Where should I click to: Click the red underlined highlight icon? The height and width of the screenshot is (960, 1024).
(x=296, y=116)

◇ ◇ ◇ ◇ ◇ ◇ ◇

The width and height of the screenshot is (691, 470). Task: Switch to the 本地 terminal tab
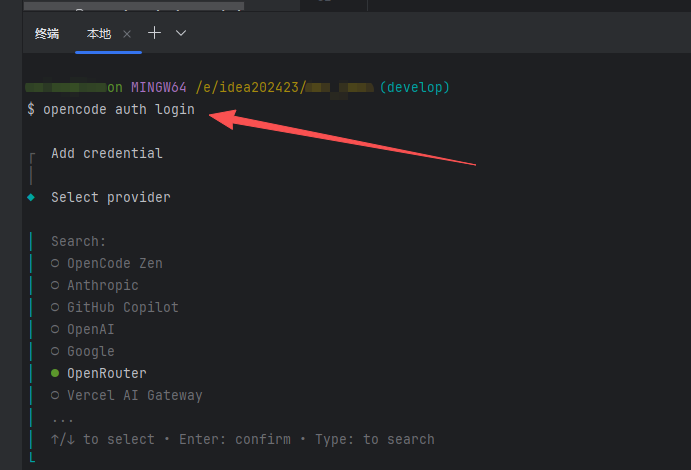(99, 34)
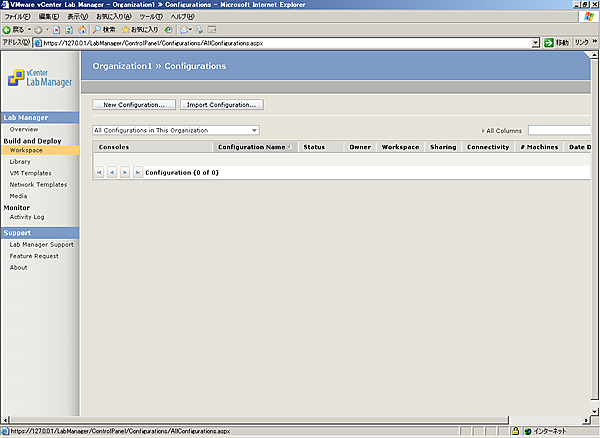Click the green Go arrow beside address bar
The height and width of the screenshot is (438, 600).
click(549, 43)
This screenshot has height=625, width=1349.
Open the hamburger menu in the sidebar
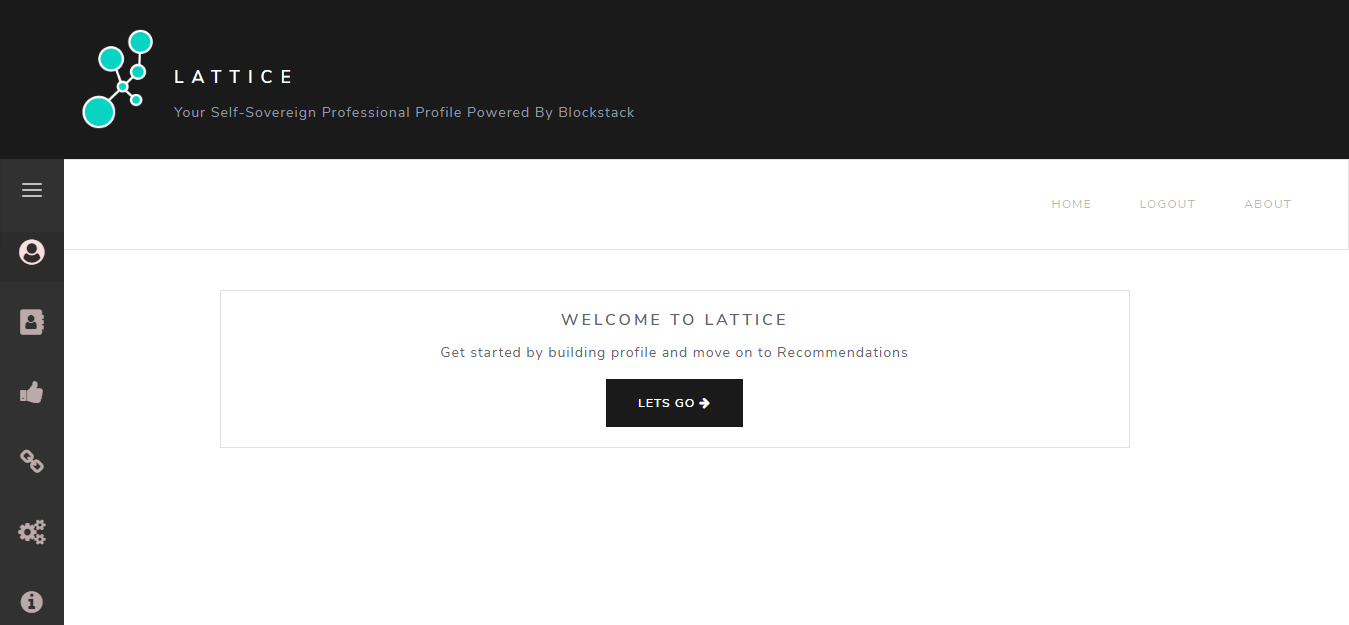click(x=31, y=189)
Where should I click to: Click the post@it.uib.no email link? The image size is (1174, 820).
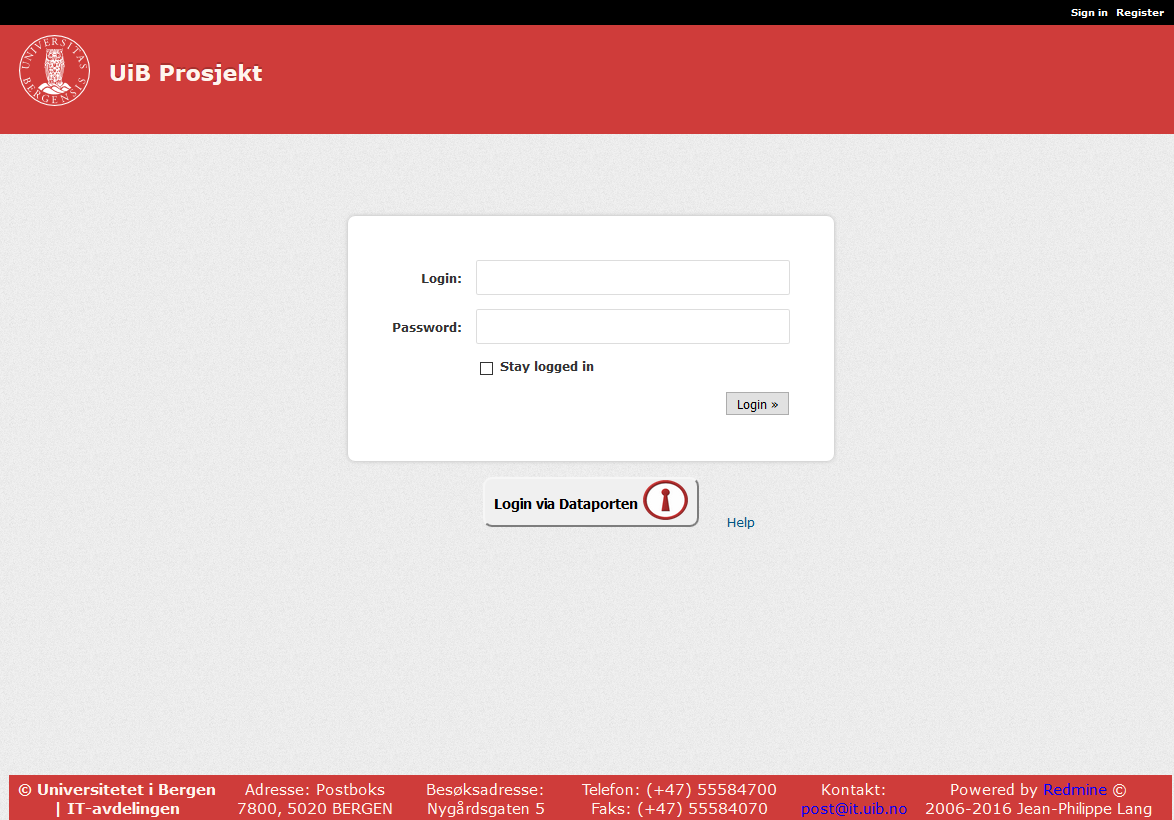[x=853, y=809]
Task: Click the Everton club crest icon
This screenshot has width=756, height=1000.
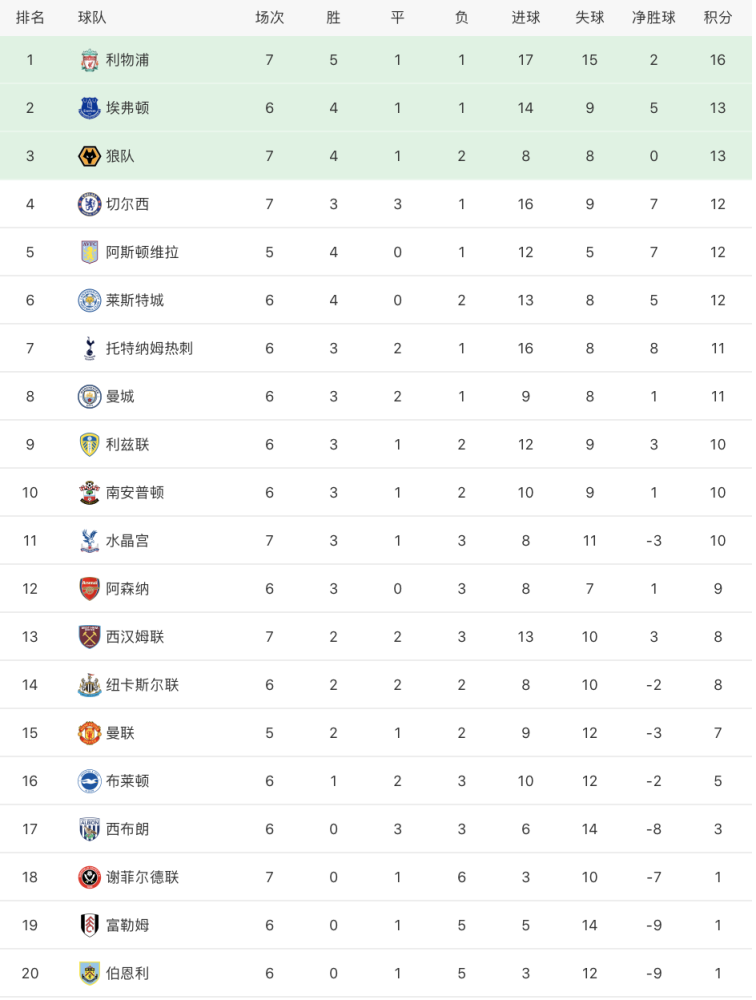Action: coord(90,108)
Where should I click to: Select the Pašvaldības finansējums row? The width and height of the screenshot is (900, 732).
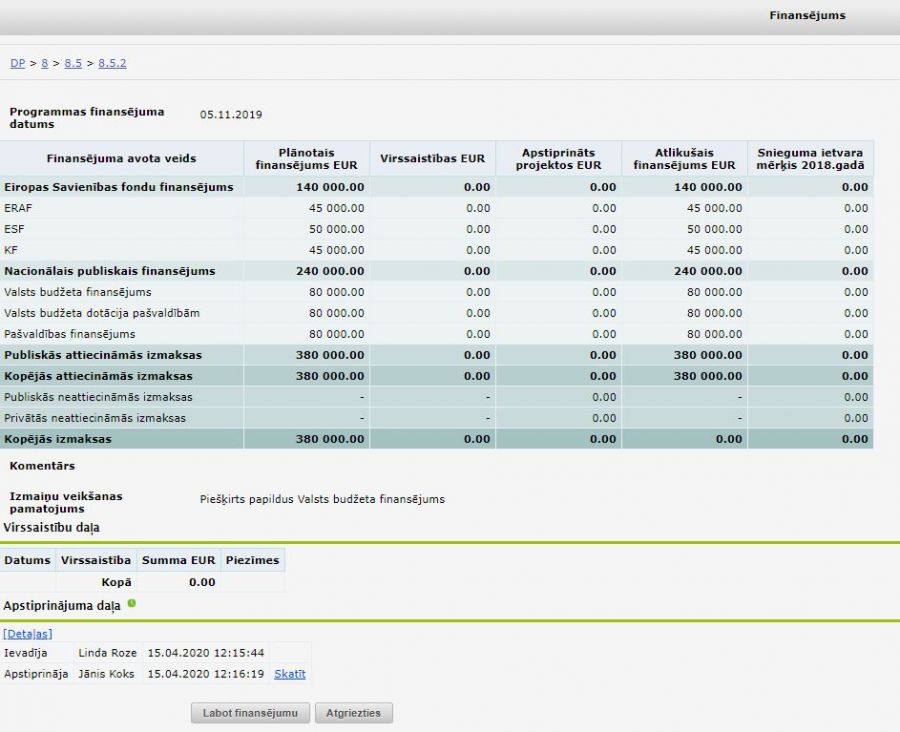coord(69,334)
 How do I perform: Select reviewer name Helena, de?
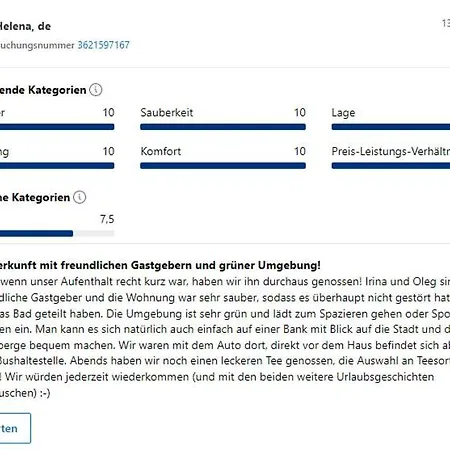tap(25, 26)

◇ ◇ ◇ ◇ ◇ ◇ ◇

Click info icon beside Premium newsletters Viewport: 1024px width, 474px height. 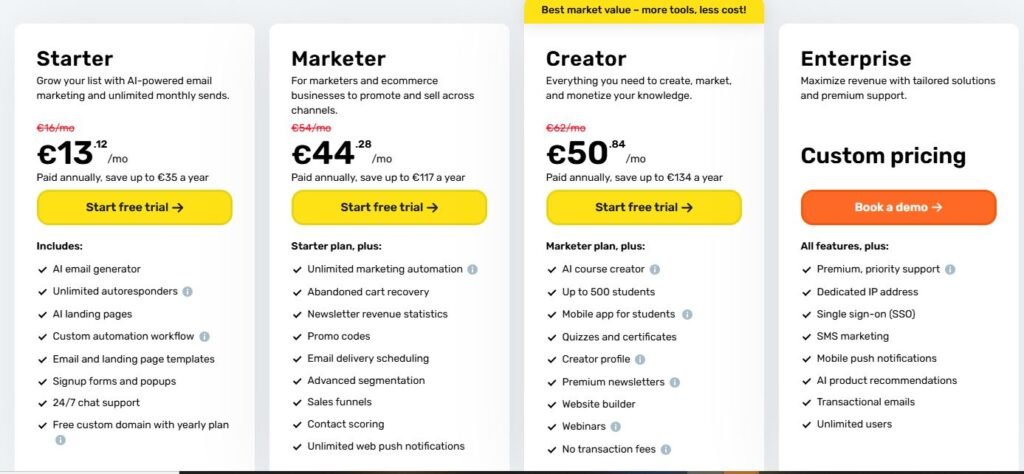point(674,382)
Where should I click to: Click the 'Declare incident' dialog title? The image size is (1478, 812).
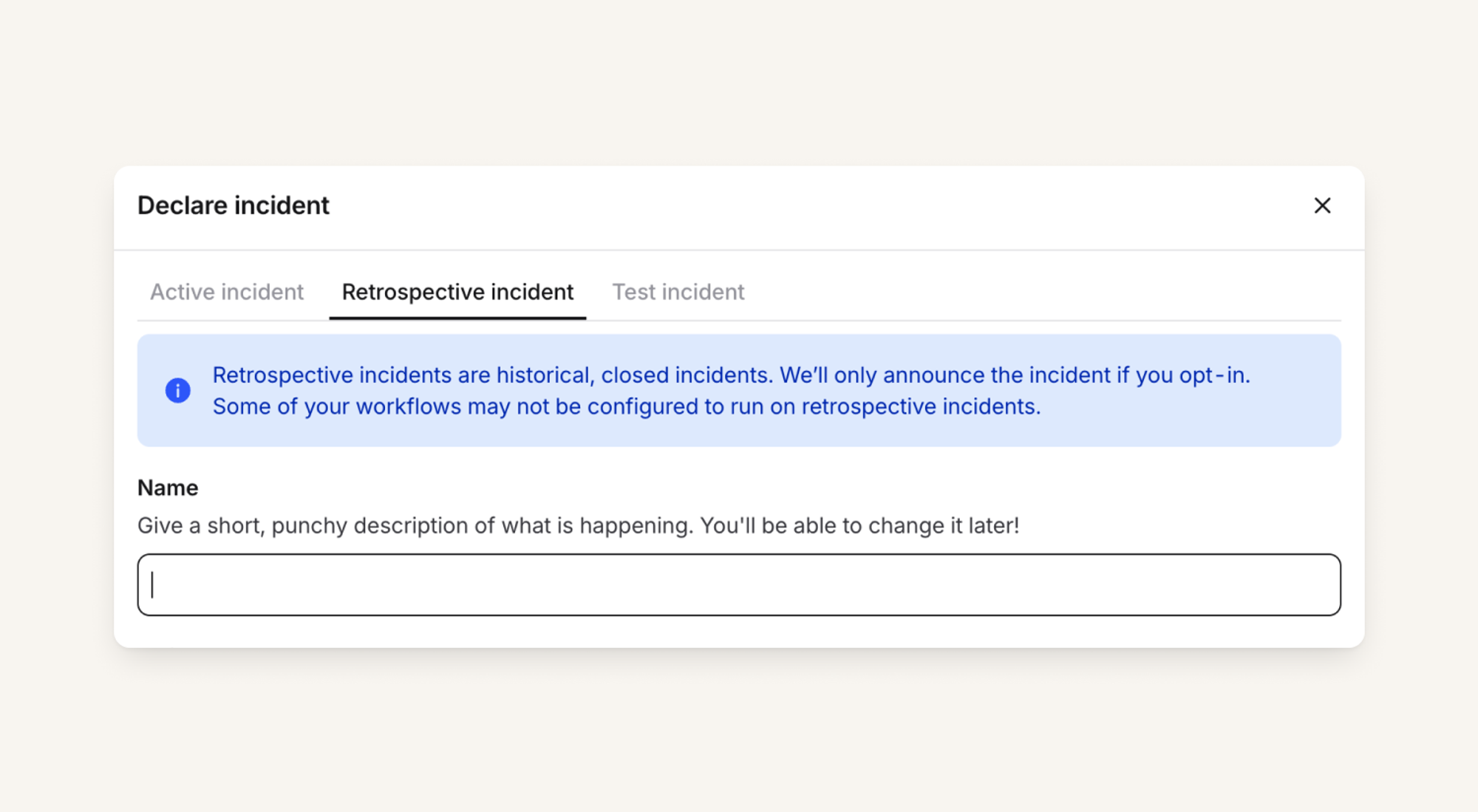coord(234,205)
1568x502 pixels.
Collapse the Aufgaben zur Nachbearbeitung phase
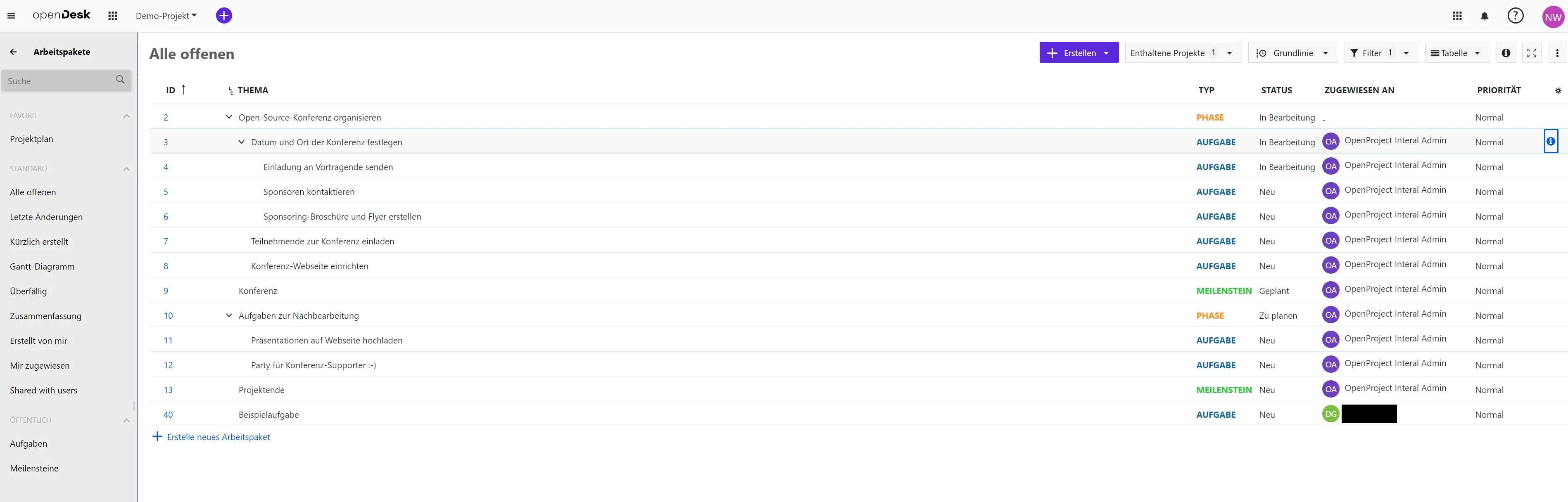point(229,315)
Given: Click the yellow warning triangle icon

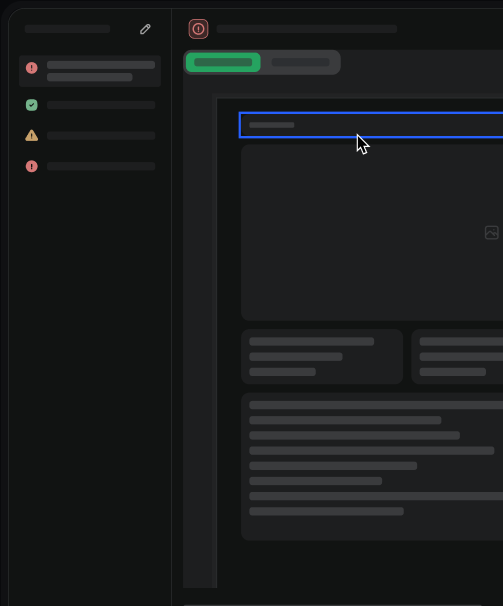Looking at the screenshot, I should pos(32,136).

◇ ◇ ◇ ◇ ◇ ◇ ◇

Required work => Write out the material exactly as it stands, everything from the line containing "1568x502 pixels." down to the line containing "Looking at the", both included. Leave the pictures out of your answer.

Answer for the task =>
1568x502 pixels.
Collapse the Aufgaben zur Nachbearbeitung phase
point(229,315)
Given: Click the yellow warning triangle icon

Looking at the screenshot, I should pos(32,136).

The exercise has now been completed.